Indeed, Tutu became one of South Africa's most outspoken critics of apartheid, as he claimed on one hand equal civil rights for all, and on the other hand a common system of education for black and white people. Although Tutu was motivated with religious teachings rather than a desire to enter into politics, his strong views clashed with the apartheid state. In fact, he constantly told the South African government that apartheid was contrary to the will of God and was doomed to failure.

Of course, he was allowed all this critisizm since he was appointed the first black Archbishop of Johannesburg in 1975. Later on, he continued his work against apartheid as he became Secretary General of South African Council of Churches. Through his writings and lectures at home and abroad, Tutu encouraged reconciliation between all parties involved in apartheid, and often compared apartheid to Nazism and Communism. In 1993, Tutu gathered a crowd of 120 000 people, repeating after him the chants, over and over: "We will be free!", "All of us!", "Black and white together!".
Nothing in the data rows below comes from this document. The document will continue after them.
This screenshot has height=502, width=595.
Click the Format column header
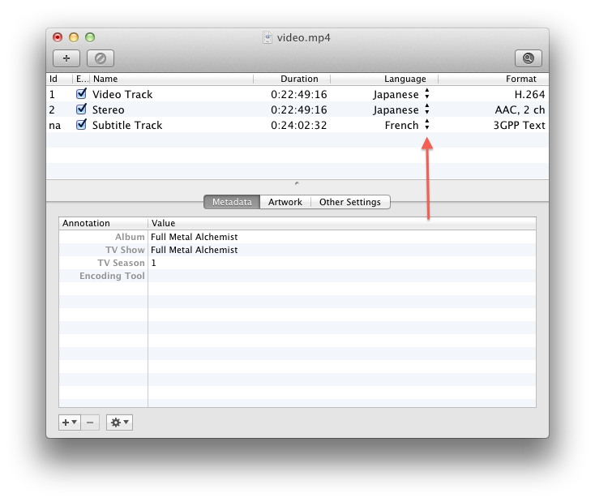click(520, 79)
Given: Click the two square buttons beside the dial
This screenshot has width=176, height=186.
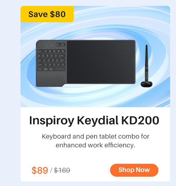Looking at the screenshot, I should click(x=60, y=45).
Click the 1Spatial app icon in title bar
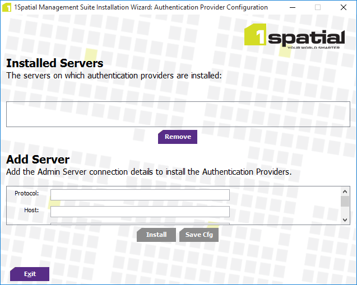This screenshot has height=285, width=357. point(7,8)
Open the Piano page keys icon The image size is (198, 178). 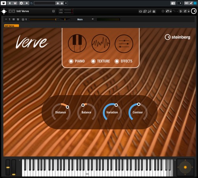click(77, 43)
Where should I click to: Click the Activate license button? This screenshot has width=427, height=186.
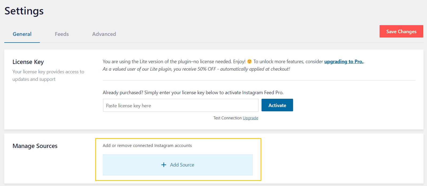[277, 105]
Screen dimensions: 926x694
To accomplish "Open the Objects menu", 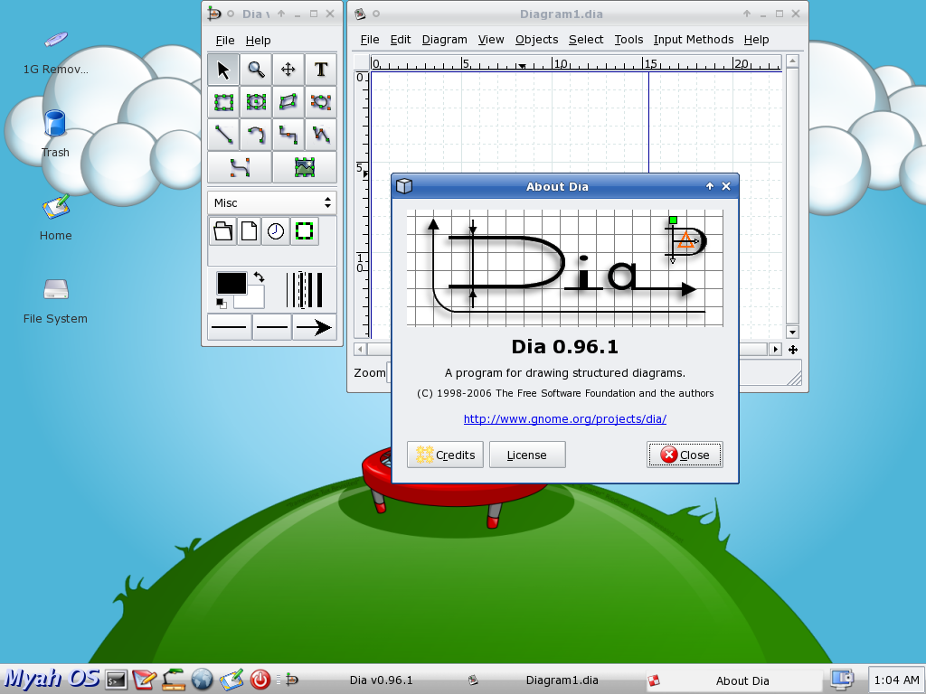I will (536, 40).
Almost twenty years after the fall of apartheid, Desmond Tutu, 80 years old, is still active when it comes to the defence of human rights: he has campaigned to fight AIDS, tuberculosis, poverty, racism, sexism, homophobia and transphobia. Recently he has been a blunt critic of the mistreatment of prisoners at Guantanamo Bay and the dictatorship of Robert Mugabe in Zimbabwe.

To finish, our journalist asked Desmond Tutu what determined him to choose the tortuous path of struggle for equality. "One day," said Tutu, "I was standing in the street with my mother when a white man in a priest's clothing walked past. As he passed us he took off his hat to my mother. I couldn't believe my eyes – a white man who greeted a black working class woman! From then on I thought it was the way things should always be, as well in South Africa as all over the world, and - although it will never be enough - I am doing my best to achieve this dream, little by little".